Twelve week liraglutide or sitagliptin does not affect hepatic fat in type 2 diabetes: a randomised placebo-controlled trial.

AIMS/HYPOTHESIS: Glucagon-like peptide (GLP)-1-based therapies have been suggested to improve hepatic steatosis. We assessed the effects of the GLP-1 receptor agonist liraglutide and the dipeptidyl peptidase (DPP)-4 inhibitor sitagliptin on hepatic steatosis and fibrosis in patients with type 2 diabetes.

METHODS

In this 12 week, parallel, randomised, placebo-controlled trial, performed at the VU University Medical Center between July 2013 and August 2015, 52 overweight patients with type 2 diabetes treated with metformin and/or sulphonylurea agent ([mean ± SD] age 62.7 ± 6.9 years, HbA 7.3 ± 0.7% or 56 ± 1 mmol/mol) were allocated to once daily liraglutide 1.8 mg (n = 17), sitagliptin 100 mg (n = 18) or matching placebos (n = 17) by computer generated numbers. Both participants and researchers were blinded to group assignment. Hepatic fat content was measured using proton magnetic resonance spectroscopy (H-MRS). Hepatic fibrosis was estimated using three validated formulae.

RESULTS

One patient dropped out in the sitagliptin group owing to dizziness, but no serious adverse events occurred. At week 12, no between-group differences in hepatic steatosis were found. Liraglutide reduced steatosis by 10% (20.9 ± 3.4% to 18.8 ± 3.3%), sitagliptin reduced steatosis by 12.1% (23.9 ± 3.0% to 21.0 ± 2.7%) and placebo lessened it by 9.5% (18.7 ± 2.7% to 16.9 ± 2.7%). Neither drug affected hepatic fibrosis scores compared with placebo.

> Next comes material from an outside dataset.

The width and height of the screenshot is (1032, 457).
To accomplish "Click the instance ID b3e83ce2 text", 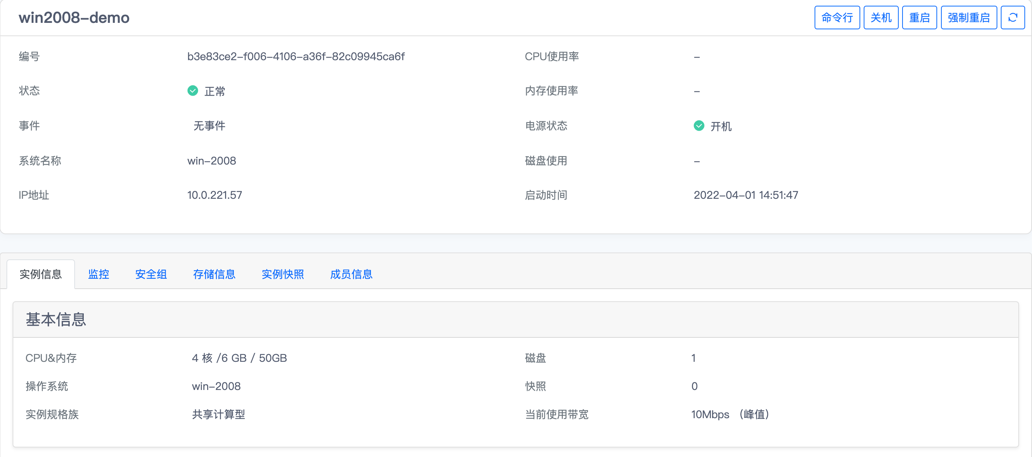I will pyautogui.click(x=296, y=56).
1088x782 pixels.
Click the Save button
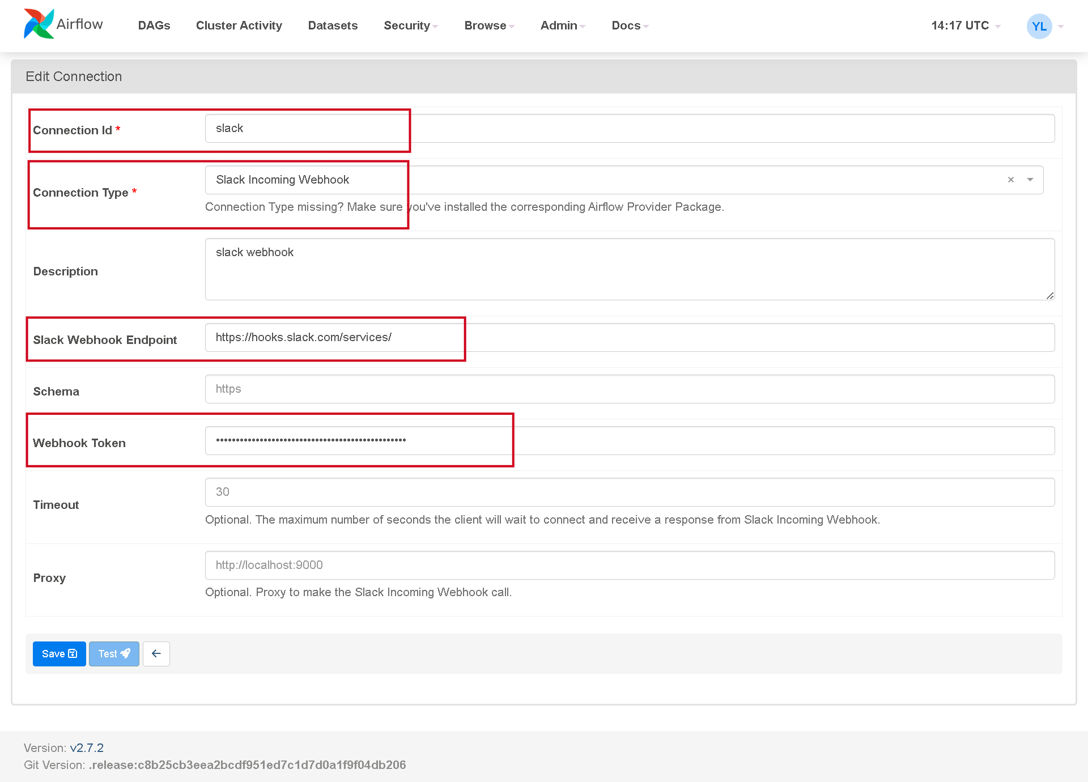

CONCLUSIONS/INTERPRETATION: Twelve-week liraglutide or sitagliptin treatment does not reduce hepatic steatosis or fibrosis in type 2 diabetes.

TRIAL REGISTRATION

ClinicalTrials.gov NCT01744236 FUNDING : Funded by the European Community's Seventh Framework Programme (FP7/2007-2013) under grant agreement no. 282521 - the SAFEGUARD project.